Amid fears of a spiraling debt crisis and depreciating currency, the government has introduced a series of measures to cut spending and boost revenues.

The resource-rich nation is also negotiating with the International Monetary Fund for a relief package as it handles its worst economic crisis in a generation.

Only The Best

UNITED KINGDOM

Foreign students may be barred from studying in the United Kingdom unless they have secured a spot at a “top university,” a move observers say is part of the Conservative government’s efforts to curb migration to the country, CNBC reported.

A report by the Times newspaper said the new rules aim to limit the number of international students coming to the UK, including barring students that plan to study “low quality degrees.”

The restrictions also affect how many family members the students can bring with them to the UK. The report notes that the measures will only apply to foreign students who aren’t already living in the UK.

The proposal was unveiled as ministers are debating how to reduce migrant flows to the UK after record levels of net migration were reported last week.

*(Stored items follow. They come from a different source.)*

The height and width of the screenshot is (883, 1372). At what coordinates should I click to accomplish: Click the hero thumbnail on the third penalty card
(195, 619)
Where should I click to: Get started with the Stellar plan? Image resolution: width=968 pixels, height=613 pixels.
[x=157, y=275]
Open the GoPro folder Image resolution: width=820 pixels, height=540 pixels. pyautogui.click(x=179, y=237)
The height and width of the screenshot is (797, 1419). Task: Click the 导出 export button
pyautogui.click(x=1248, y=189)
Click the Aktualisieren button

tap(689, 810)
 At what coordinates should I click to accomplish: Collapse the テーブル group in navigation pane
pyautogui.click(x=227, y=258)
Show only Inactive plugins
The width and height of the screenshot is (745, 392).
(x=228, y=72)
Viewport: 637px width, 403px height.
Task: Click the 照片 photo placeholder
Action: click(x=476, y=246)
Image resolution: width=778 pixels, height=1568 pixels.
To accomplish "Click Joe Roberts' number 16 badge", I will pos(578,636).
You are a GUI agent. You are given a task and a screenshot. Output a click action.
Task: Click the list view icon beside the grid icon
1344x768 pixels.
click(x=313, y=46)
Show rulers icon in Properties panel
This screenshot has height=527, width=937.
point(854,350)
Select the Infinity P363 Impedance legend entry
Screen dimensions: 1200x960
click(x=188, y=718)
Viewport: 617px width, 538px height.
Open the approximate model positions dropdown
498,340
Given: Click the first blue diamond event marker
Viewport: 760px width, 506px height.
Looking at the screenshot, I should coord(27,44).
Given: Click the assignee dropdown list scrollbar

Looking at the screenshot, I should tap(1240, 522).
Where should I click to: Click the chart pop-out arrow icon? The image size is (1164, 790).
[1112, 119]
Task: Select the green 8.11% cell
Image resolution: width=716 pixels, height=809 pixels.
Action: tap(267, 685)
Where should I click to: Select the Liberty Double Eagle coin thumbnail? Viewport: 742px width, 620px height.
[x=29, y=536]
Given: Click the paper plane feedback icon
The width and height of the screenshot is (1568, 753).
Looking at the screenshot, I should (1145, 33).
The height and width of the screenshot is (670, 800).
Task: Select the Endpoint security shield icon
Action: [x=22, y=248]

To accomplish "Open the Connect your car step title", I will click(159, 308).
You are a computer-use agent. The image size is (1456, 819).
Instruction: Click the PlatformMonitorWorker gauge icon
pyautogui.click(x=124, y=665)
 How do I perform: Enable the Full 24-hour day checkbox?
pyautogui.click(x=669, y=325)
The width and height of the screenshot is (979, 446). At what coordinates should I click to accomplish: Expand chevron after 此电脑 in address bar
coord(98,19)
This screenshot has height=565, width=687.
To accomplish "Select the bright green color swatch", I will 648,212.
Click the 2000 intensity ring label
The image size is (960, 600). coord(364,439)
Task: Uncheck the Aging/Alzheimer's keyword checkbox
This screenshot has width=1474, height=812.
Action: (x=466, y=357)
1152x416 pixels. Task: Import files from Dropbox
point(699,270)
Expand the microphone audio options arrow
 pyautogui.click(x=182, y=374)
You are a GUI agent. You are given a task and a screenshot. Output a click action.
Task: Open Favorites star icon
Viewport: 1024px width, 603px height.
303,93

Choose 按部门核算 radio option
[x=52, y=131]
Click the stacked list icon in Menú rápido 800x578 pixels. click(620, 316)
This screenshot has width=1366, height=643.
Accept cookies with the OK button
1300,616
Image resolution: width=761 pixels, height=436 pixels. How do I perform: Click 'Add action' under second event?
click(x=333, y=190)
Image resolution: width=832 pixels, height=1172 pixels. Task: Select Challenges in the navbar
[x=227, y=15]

The Office for National Statistics found that nearly 1.1 million people arrived in Britain in the year to June, with around 560,000 emigrating in the same period, leaving net inward migration at a record 504,000 people.

Observers noted that the proposal goes against the government’s International Growth Strategy from 2019, which aims to “support the UK education sector to access global opportunities.”

Officials planned to increase the number of international students studying in the UK each year to 600,000 by 2030 – a target that was reached during the 2020-2021 academic year when more than 605,000 foreign students enrolled in British universities.

University bodies criticized the proposal, saying the move would be “an act of economic self-harm.”

But Home Secretary Suella Braverman countered that the high migration numbers have put pressure on accommodation and public services in the UK, adding that authorities are continuing to keep immigration policies under review.

DISCOVERIES

I Got Rhythm

People bob their heads and tap their feet when following a beat from a song, which scientists describe as beat synchronicity.

While humans are naturally good at it, a research team found that rats can also follow a beat, Cosmos magazine reported.

In a new study, researchers attached an accelerometer to the heads of 10 rats and played them 60-second excerpts of Mozart’s ‘Sonata for Two Pianos’ in D major. The tune was played at four different tempos, including the normal speed of 132 beats per minute (BPM).

The team also conducted a similar experiment on human participants to see how each species would detect beats.

The findings showed that the 132 BPM version was the beat the rodents understood the most, and their beat synchronicity was clearest.

This came as a surprise for the scientists because rats are “faster” than humans in terms of heartbeat, breathing rate, and circulation time. They believed that rats would do better at speedier tempos.

Instead, the identical BPM result suggests that the speed is regulated by something called the brain’s ‘time constant,’ implying that our capacity to keep the beat has been conserved in both human and rat brain waves.

The study is another example of animals feeling rhythm: A previous paper spotted this behavior in cockatoos.

The authors noted that the findings can help scientists understand why music is important to humans – and animals, too.